### Exercise tasks
[1] List every span of time the memory-errors thread mentions, as it appears in the thread.
[2] Answer these questions from the memory-errors thread.
(a) How much RAM was in the gaming PC after the second 16GB pair was ordered?
(b) About how many blade computers were in the cluster that booted off iPXE?
(c) How many of the four RAM sticks in the Ryzen build did the 24h memtest show were faulty?
— START Document —
I noticed (after some windows bluescreen) on memtest that the memory is showing some errors. Ordered another 16GB pair, replaced it and.... the problem persisted.

Suspecting something with motherboard I just chalked it to something with mobo and pretty much said "well I'm not replacing mobo now, it will have to wait for next hardware refresh. Gaming PC so no big deal. And now I had 32 GB of RAM in PC.

Weirdly enough, problem only happened when running on multi-core memory test.

Cue ~1 year after and my power supply just... died. Guessing bad caps I just ordered another and thought nothing of it. On a whim I ran memtest and....

nothing. All fixed. Repeated few times and it was just fine, no bluescreen for ~ 2 years now too.

I definitely want to get next machine with ECC but the DDR4 consumer ECC situation looks... weird. I'm not sure whether I should be happy with on-chip ECC, I'd really prefer to have whole CPU-memory pipe ECCed


Two things. Firstly, I don't think any conclusions can be made about whether dd or dd-rescue is more susceptible to bit flips. It could be that both allocated a buffer, and dd-rescue just happened to be handed the area of memory with the fault in it, which it reused multiple times, where when dd was run that area of memory was used by something else. Memory mapping and usage in a real operating system is highly non-deterministic due to the sheer amount of things that affect it.

Secondly, once a good list of known faulty memory addresses had been created by memtest, one can tell the operating system not to use them. Then you can keep using your old hardware without the reliability problems. Although, it is possible that further areas of memory will subsequently fail, and without ECC, you'll still be vulnerable to random (cosmic ray-induced) bit flips.


I ran a cluster of ~30k blade based computers booting entirely off iPXE. They didn't have any onboard ssd/disk storage or ECC memory. Every day, a few of them would randomly lock up, they'd reboot with a fresh network image and keep on humming.


> Every day, a few of them would randomly lock up, they'd reboot with a fresh network image and keep on humming.

There same ones, or random new machines every time?


Totally random.


Could easily be software or some other marginal hardware bug though.


Indeed. Although, sometimes the machine wouldn't fully crash. It was like the disk was corrupted, but apps were still running, which makes me suspect it was the lack of ECC.


How do you even get that many computers without ECC? I think all the blades I've seen have ECC as baseline spec.


Google started with "standard PCs", though I'm not finding any info if they used ECC memory.

https://blog.codinghorror.com/building-a-computer-the-google...

https://patents.google.com/patent/US6549988


They were purpose built and didn't require 100% uptime.


I've had a lot of really strange bugs and data loss with my current build (Ryzen with Gskill memory). After running a memtest for 24h i finally saw that two of the four ram sticks were faulty (two bit flips on each only rarely and on a specific test). The company changed them but now a year later without any issues I have another one that failed in exactly the same way. This is the last time I build a non-ECC system for myself.
— END Document —
— START Given material —
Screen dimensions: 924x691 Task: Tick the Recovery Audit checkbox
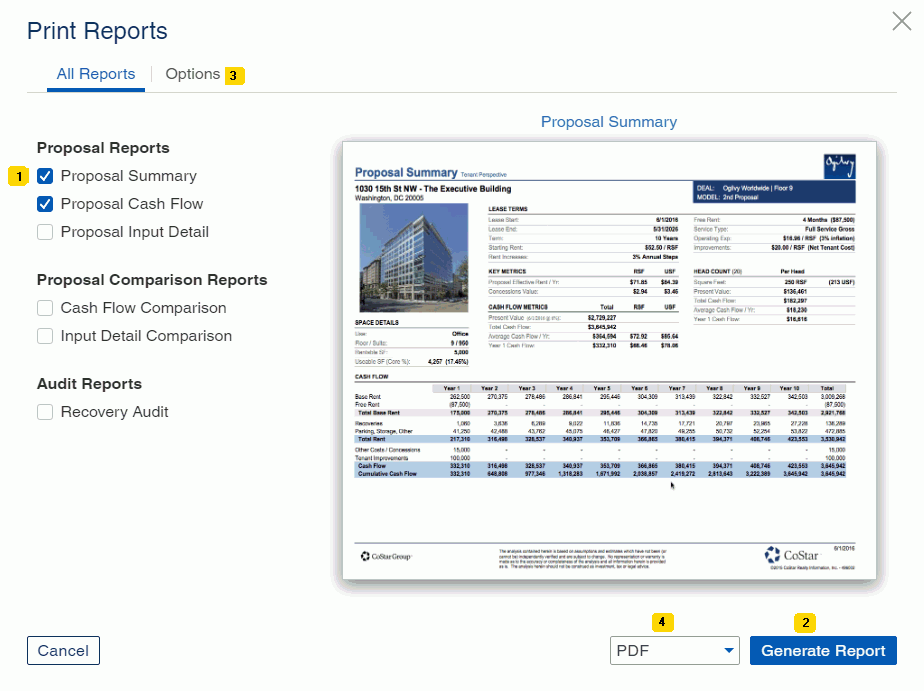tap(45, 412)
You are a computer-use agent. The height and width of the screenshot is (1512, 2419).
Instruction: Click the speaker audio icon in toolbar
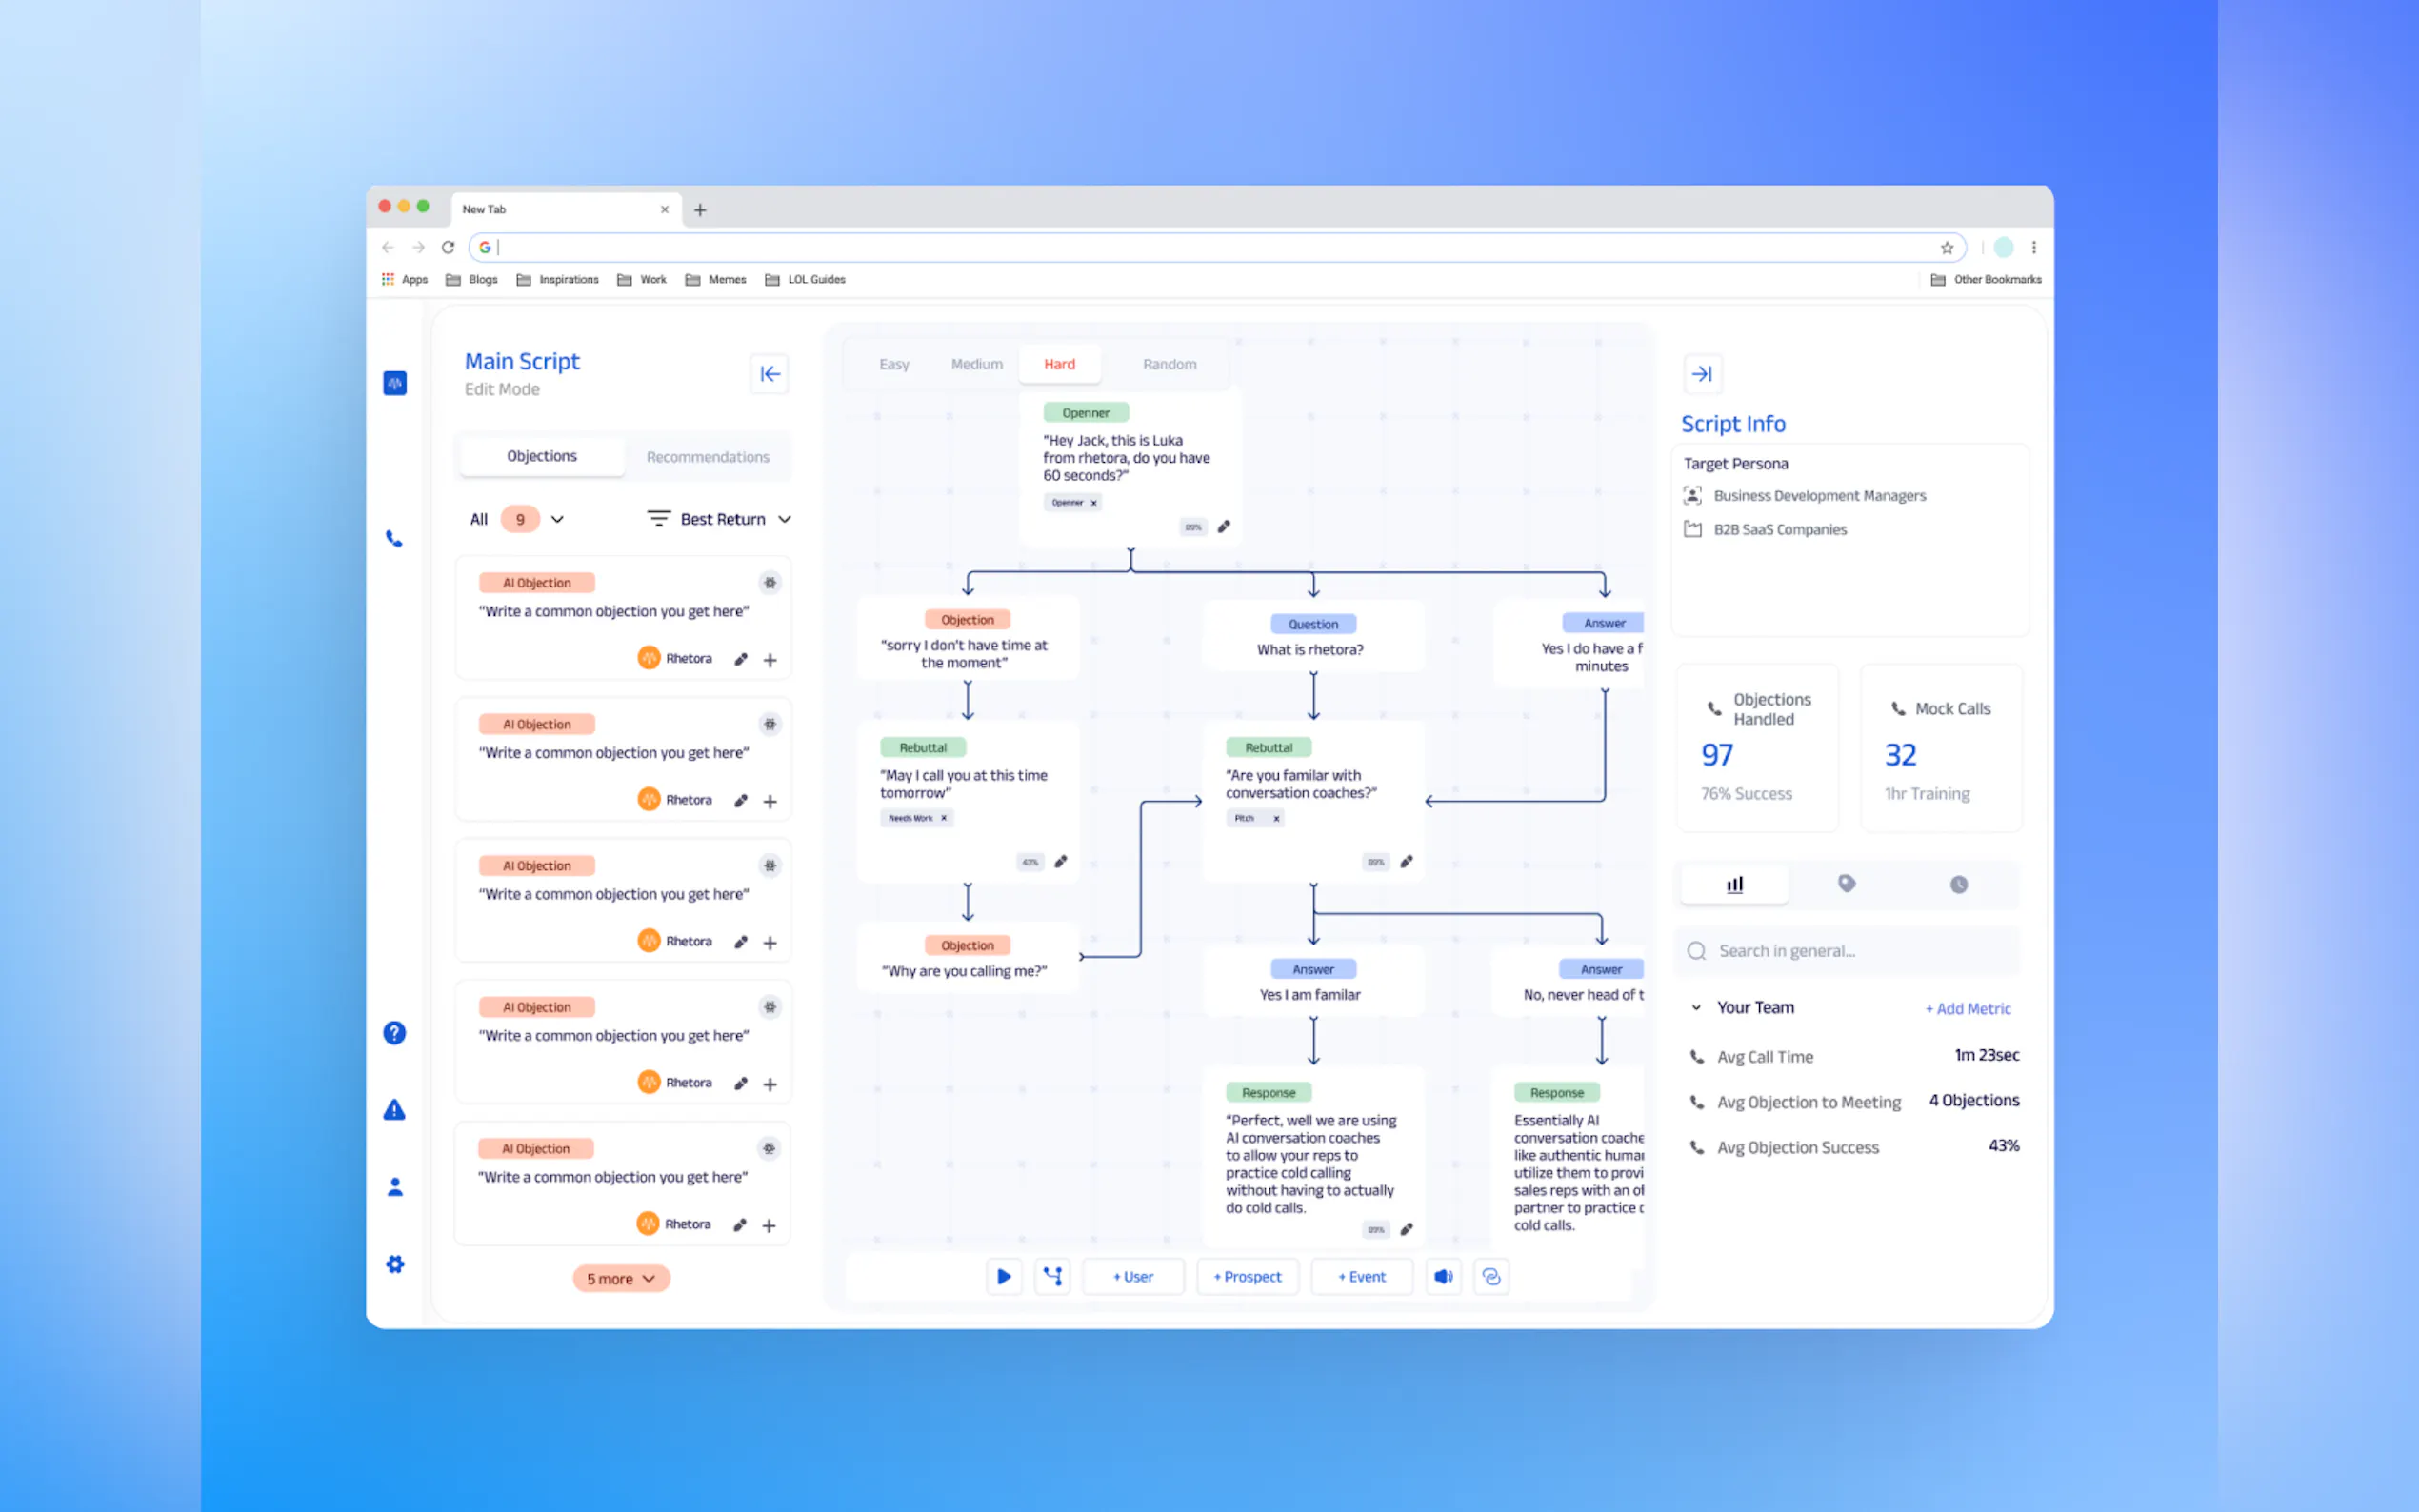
— END Given material —
### Task-by-task solutions
[1]
~1 year
~ 2 years
24h
a year later

[2]
(a) 32 GB
(b) About 30k
(c) Two